Prof. Mwandosya has written a number of books and numerous publications in the fields of engineering systems, energy, water, environment, and regulation of utilities. Since 1993 Prof. Mwandosya has participated actively in and was head of the Climate Change Studies Programme in Tanzania. He has attended meetings of Subsidiary Bodies and Conferences of Parties (CoP) of the United Nations Framework Convention on Climate Change since 1995. In 1997 Prof. Mwandosya was the Chairman of the Group of 77 and spokesman for the Group of 77 and China at the meetings of the subsidiary bodies for the Climate Convention and during the negotiations for the Kyoto Protocol.

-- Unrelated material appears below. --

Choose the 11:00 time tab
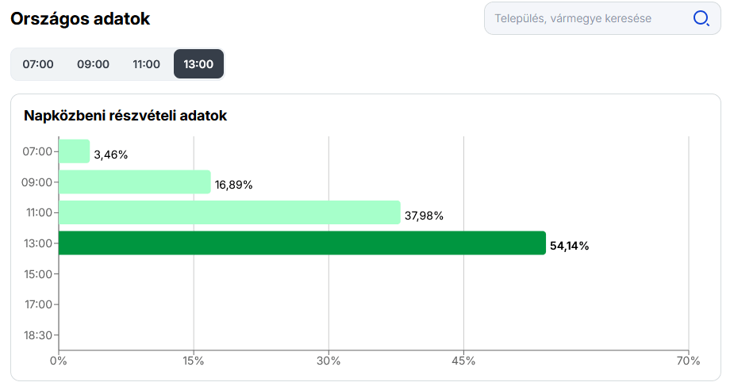This screenshot has width=734, height=386. click(146, 64)
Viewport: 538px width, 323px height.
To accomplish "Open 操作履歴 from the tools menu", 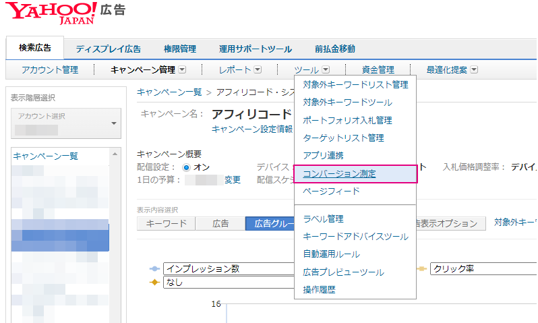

In 2007 special stamp was issued by the Tanzania Postal Services to recognise his contribution to the protection of the environment. He is currently a member of the Steering Committee of the United Nations Environment Program (UNEP) International Resource Panel. Prof. Mwandosya is a distinguished member of the Advisory Board of NatureNews, Africa's foremost independent newspaper that is focused on Environment, Climate Change and Sustainable Earth. In 2021, he gave the maiden anniversary lecture of NatureNews titled "Climate Change: Mitigation and Resilience."